### EXERCISE DETAILS
Render the material below as a numbered list with blank lines omitted. Leave the pictures out of your answer.

[BEGIN DATA RECORDS]

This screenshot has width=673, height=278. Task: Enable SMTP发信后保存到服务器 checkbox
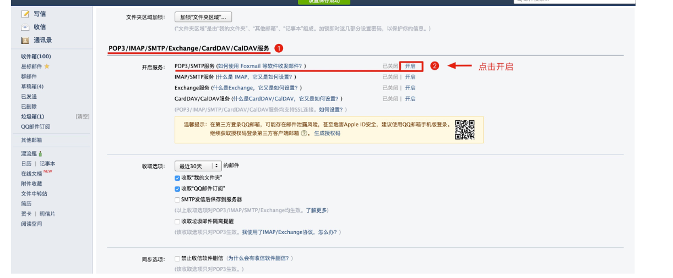[x=177, y=199]
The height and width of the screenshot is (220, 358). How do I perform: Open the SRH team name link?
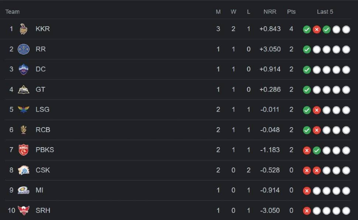pyautogui.click(x=43, y=210)
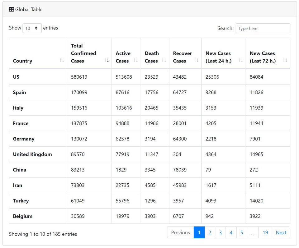Jump to page 4
The width and height of the screenshot is (299, 248).
pos(231,232)
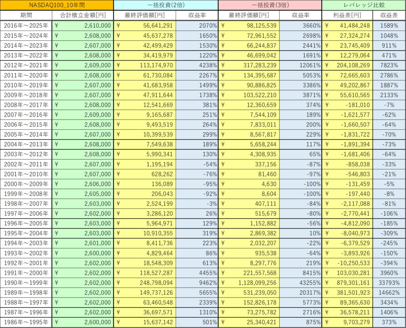Click the 43255% return rate cell
406x328 pixels.
[x=300, y=283]
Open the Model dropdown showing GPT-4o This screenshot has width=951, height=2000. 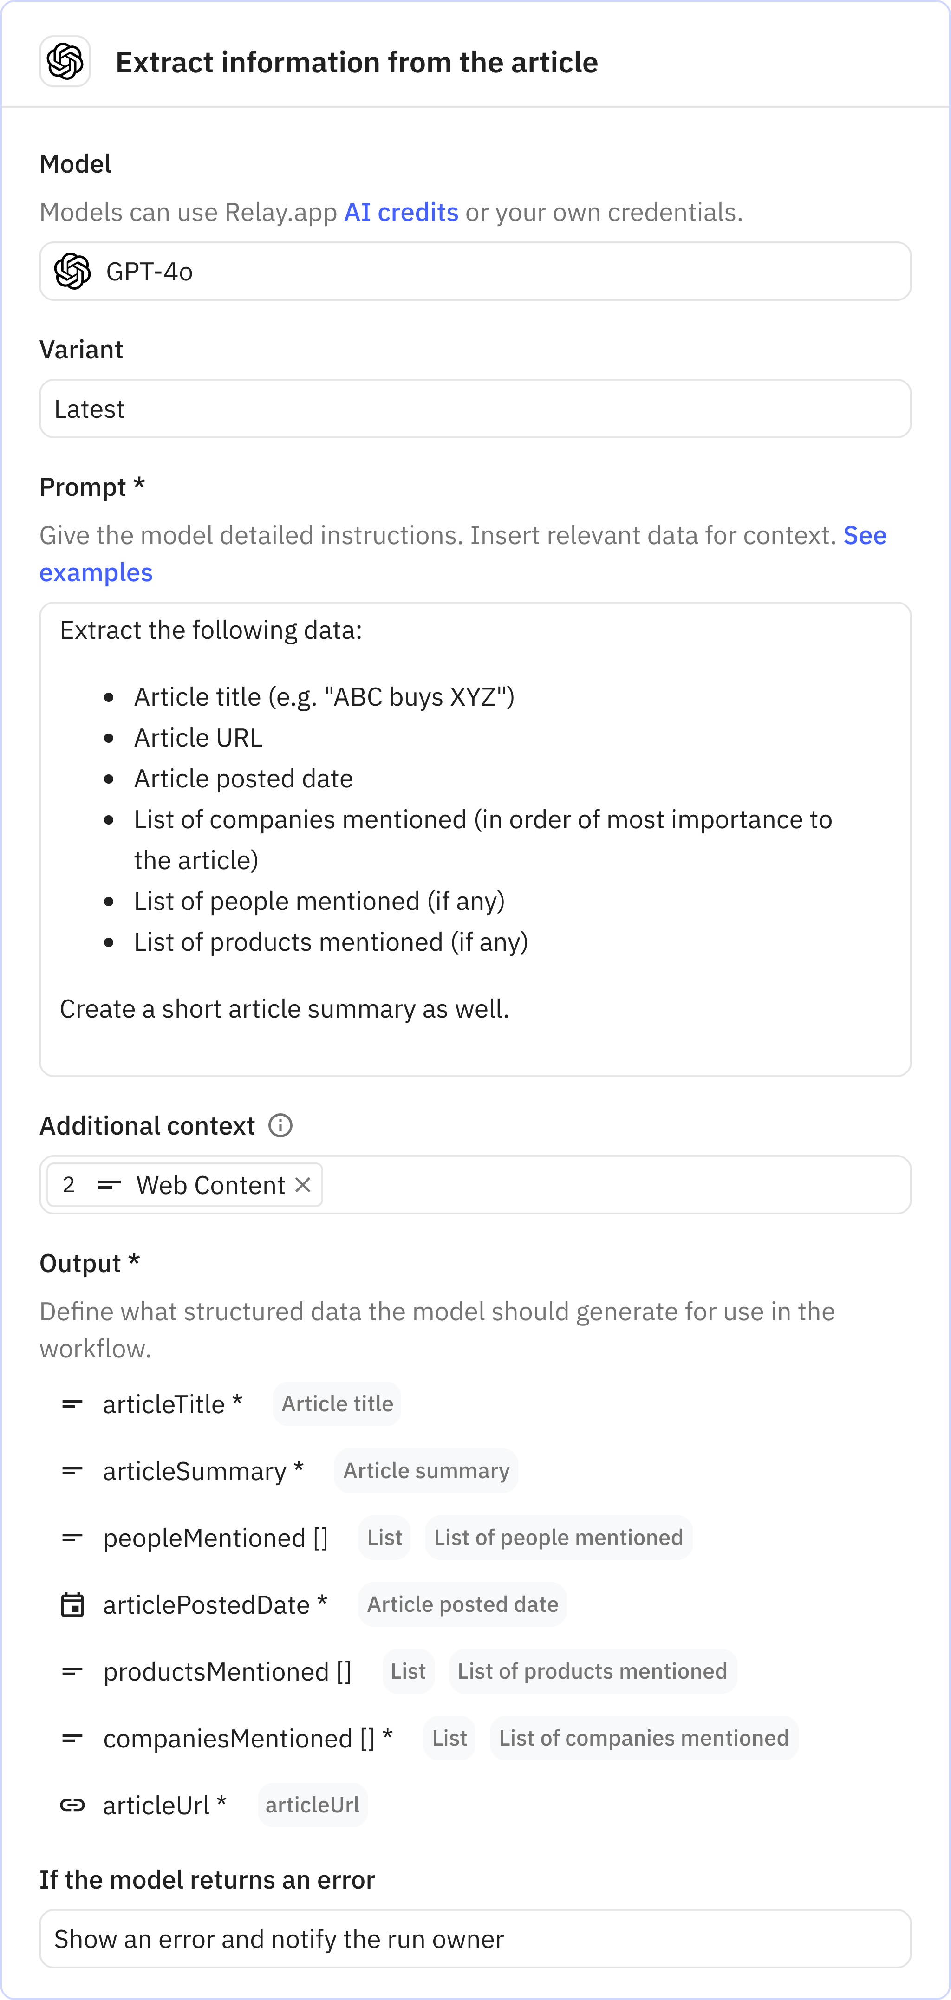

[END DATA RECORDS]

### SOLVED EXERCISE
1. This screenshot has width=673, height=278. Task: Enable SMTP发信后保存到服务器 checkbox
2. [x=177, y=199]
3. The height and width of the screenshot is (220, 358). How do I perform: Open the SRH team name link?
4. pyautogui.click(x=43, y=210)
5. Jump to page 4
6. The width and height of the screenshot is (299, 248).
7. pos(231,232)
8. Click the 43255% return rate cell
9. 406x328 pixels.
10. [x=300, y=283]
11. Open the Model dropdown showing GPT-4o This screenshot has width=951, height=2000. 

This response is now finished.